● **Stated goal**: Swap "dropdown" for "menu" in the records, beginning at the line that has "Viewport: 902px width, 700px height." and stopping after the line that has "coord(191,61)", and give back only those lines with nothing else changed. Leave the pictures out of your answer.

● **Records to use**:
_____

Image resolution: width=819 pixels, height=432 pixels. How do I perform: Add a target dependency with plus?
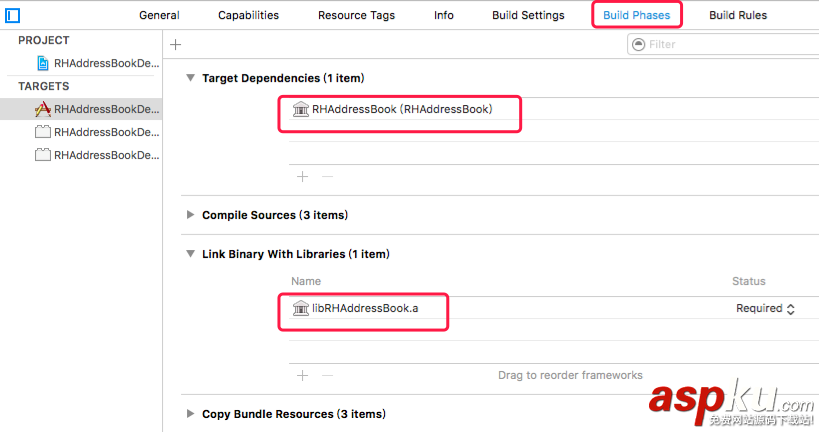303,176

_____

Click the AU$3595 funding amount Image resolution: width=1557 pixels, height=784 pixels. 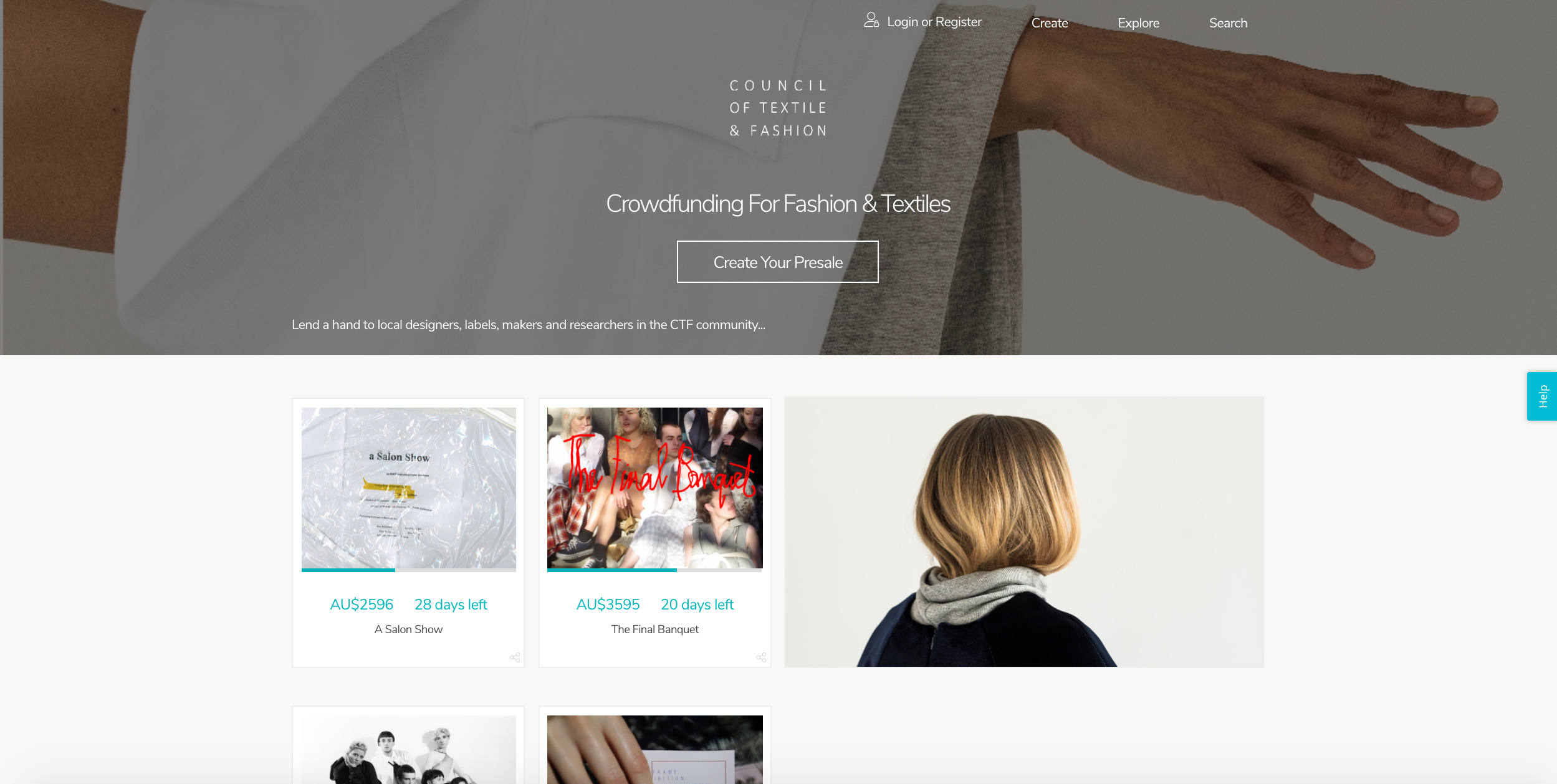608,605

_____

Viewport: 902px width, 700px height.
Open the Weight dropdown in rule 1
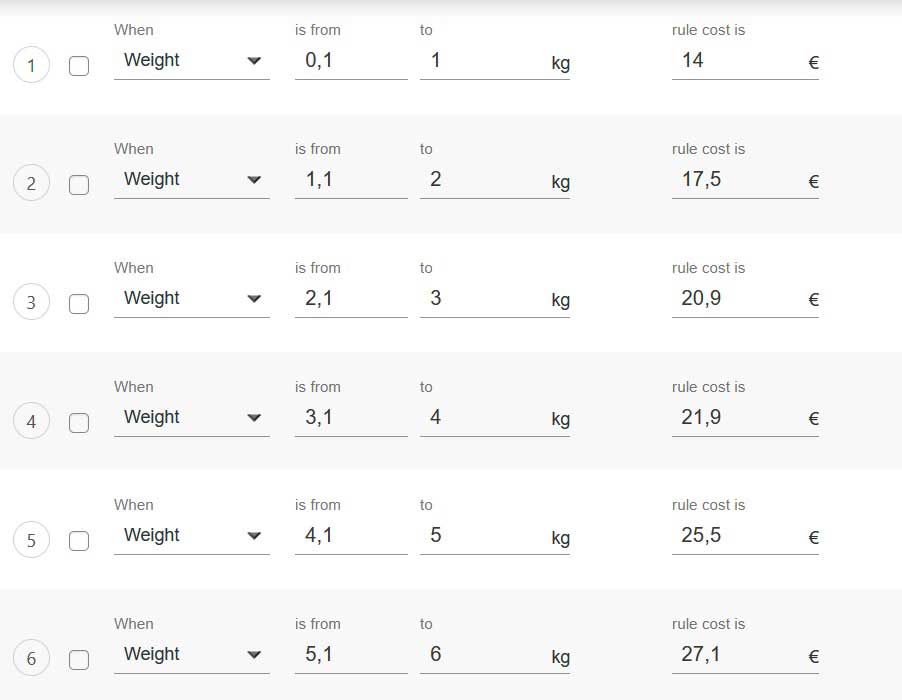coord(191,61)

_____

● **Task response**:
Viewport: 902px width, 700px height.
Open the Weight menu in rule 1
coord(191,61)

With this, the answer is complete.